MiB: That stadium will be in South Los Angeles. How much will this location be a part of the team’s identity?
Penn: South Los Angeles will be in our DNA, the entire city will be in our DNA, we are Club built from true collaboration and partnership. You will see us very active in the community, because it matters to us.
MiB: What’s your favorite football bar in LA?
Penn: Ye Old King’s Head in Santa Monica, an LA classic. Let’s meet there next time you are in town. Bring your blazers!
MiB: You are an expert on basketball analytics, NBA salary cap issues and the draft process. What lessons will from your NBA life will you apply to your work at LAFC?
Penn: I’ve worked for many years in creatively structuring contracts and working within a restrictive salary cap system. Those are critical factors in building an MLS roster. I absolutely love working with talented agents and creative deal makers to get deals done. I look forward to assisting our soccer operations executives in this capacity. We will also learn from basketball and other sports to employ best practices in all aspects of our soccer operations… health, nutrition, training, sports science, sports psychology… you name it, we want to learn from the best. My time in other pro sports should help connect those links to the best.

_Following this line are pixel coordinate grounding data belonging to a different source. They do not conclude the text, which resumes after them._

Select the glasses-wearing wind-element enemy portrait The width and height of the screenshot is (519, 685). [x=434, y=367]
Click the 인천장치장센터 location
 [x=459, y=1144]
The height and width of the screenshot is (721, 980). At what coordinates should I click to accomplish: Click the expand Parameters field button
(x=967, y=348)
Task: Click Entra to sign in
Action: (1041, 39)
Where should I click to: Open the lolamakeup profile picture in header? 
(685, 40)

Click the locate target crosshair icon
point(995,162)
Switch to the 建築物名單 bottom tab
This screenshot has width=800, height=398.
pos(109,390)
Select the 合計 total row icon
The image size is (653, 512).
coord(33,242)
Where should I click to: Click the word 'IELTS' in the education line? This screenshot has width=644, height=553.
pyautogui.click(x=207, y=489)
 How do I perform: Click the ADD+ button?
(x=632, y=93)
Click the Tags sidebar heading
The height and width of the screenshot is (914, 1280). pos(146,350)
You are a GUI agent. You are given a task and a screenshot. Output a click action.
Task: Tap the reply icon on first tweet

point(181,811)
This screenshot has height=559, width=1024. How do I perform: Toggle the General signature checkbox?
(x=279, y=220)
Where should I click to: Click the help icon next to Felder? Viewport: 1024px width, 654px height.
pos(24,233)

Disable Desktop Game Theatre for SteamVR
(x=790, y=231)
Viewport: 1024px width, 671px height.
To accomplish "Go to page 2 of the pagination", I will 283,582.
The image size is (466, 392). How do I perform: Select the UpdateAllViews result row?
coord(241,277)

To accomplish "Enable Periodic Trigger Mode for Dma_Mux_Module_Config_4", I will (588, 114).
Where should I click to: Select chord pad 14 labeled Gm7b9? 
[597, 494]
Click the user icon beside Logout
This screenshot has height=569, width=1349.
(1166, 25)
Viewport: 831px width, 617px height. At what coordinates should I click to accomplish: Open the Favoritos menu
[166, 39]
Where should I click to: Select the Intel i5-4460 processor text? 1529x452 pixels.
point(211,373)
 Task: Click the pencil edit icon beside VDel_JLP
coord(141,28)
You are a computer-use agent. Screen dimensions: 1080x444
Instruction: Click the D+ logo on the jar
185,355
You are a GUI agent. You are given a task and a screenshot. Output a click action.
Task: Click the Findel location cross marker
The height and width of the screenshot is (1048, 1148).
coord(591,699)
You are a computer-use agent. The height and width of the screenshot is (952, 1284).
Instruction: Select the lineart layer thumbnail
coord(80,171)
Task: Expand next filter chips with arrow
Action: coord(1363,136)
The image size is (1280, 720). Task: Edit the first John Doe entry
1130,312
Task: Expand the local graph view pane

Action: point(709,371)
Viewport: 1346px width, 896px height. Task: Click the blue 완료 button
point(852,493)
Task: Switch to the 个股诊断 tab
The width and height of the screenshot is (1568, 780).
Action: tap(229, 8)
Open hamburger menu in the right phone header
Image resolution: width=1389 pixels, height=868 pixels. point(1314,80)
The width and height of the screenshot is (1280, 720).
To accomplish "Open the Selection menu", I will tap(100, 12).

MiB: What lessons do you take from this past MLS season, in which the final was comprised of two teams without big, marquee global names?
Penn: There are many ways to build a championship team… no set formula is guaranteed. In 2014, the team with the big names won it all. In 2015, teams built through a different process prevailed. We will seek the best talent at all levels of our soccer operations, especially on the pitch.